Given that I spent last Saturday afternoon cleaning the kitchen cupboards inside and out there were surprisingly few revelations and, thankfully, nothing dead and rotting behind the boards. Dear old Gladstone, my long deceased pussy, was fond of depositing all forms of dead and nearly dead carnage largely around the kitchen clearly understanding that the front room was out of bounds where blood and guts were concerned. This meant that those poor mites clinging to life would find sanctuary for their last moments in some safe hole away from his bulging eyes and salivating tongue. Generally women tend to treat me the same when I am “entertaining” and can often be found in the cupboard under the stairs frantically ringing a taxi. Since his passing though the mice and bird populations of Idle have expanded exponentially and I no longer have to regularly don the Marigolds to clear up more surgically dissected entrails with a peg on my big nose.
And so the only discovery of any form was of a full bag of wholemeal flour with a “best by” date of mid 2009. Of course being a tight Yorkshire Lad this wanton waste horrified me and so it had been sat on the kitchen top all week awaiting its fate. Surely flour did not go off after all it’s only the same as my mum’s M&S talcum powder and she has a house full of the stuff? Ashes to ashes….dust to dust? In a quiet moment I decided that I was going to make bread with the rain lashing down and unable to access the allotment outside – it was either this or Loose Women – again – and so the choice was easy. Unbelievably, having scoured my entire collection of “Jamie Rips You Off Again With Variations of the Same Just Different Pictures” I could not find one recipe for bread but fortunately help was at hand on the side of the flour packet. I had all the necessary ingredients so what could be hard about this?
Right from the outset there was something not quite right as the dough had the consistency of soggy sawdust and simply refused to bind. Whack in an egg I thought and promptly smashed it all over my foot. Number two egg was handled like gold as I cradled it through my hands into the mixing bowl forgetting that I had covered my hands in the equivalent of catering glue resulting in two giant, candyfloss-like hands. This was not going well at all. Still the dough refused to stick to anything other than my fingers and so I chucked in more water and now I had pure slime. More flour even if it was 2009 Vintage and finally I had a slab that looked like mortar and was probably going to set the same way. The instructions said to leave to expand to double the size and yet, after an hour, it was clear that this dough needed Viagra not yeast. It just lay there doing absolutely nothing and so I thought it was time to see if the oven could encourage life where all other forms of manipulation had failed. If it ever happened to me though I am sticking to the little blue pills as baking seems a bit drastic.
One hour later – double the recommended time – and the slab remained a slab which made me wonder if I should simply inscribe my name and save on a headstone. Still it’s all in the taste as they say and, yes, it tasted like compressed sawdust. As I said I am a self-confessed tight-arsed Yorkshireman and my dear old Grandmas would both have never wasted any food – actually they would have broken it into lumps and thrown them at the pigeons to bring a few down and guarantee a hearty supper making the best out of a bad job as they say. I tried it in soup, with jam and then simply on its own and still it tasted like sawdust as it gathered together like a glue in the pit of my stomach. Passing this on later may be like having a baby…this was not what self-sufficiency was all about surely?

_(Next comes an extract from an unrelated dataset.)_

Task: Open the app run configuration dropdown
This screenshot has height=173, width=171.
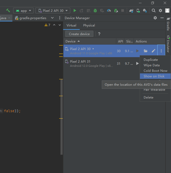Action: (24, 10)
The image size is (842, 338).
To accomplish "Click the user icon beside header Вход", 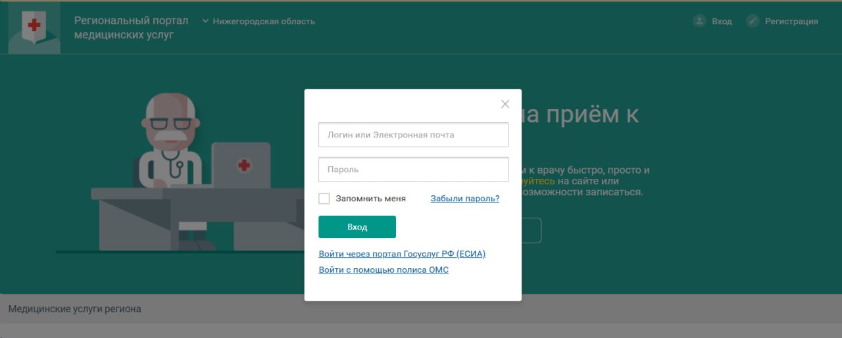I will coord(699,21).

Strangely it was a very restless night with various rumblings and eruptions from beneath and not even Question Time able to put me to sleep. It was comforting at spin class today having spoken with Xena, a nurse by profession, that I had probably eaten the biggest collection of bugs possible and that she would reserve me a bed at the local hospital for the weekend. And still the “loaf” sits there a testament to my total inability to do what sustained Stone Age Man many, many years ago although how the hell he knew the flour was in date or not who knows? Given my greenhouse’s propensity for flight in stormy conditions I think I have a use for the slab and as for the rest of the still vintage 2009 flour…time for the bin.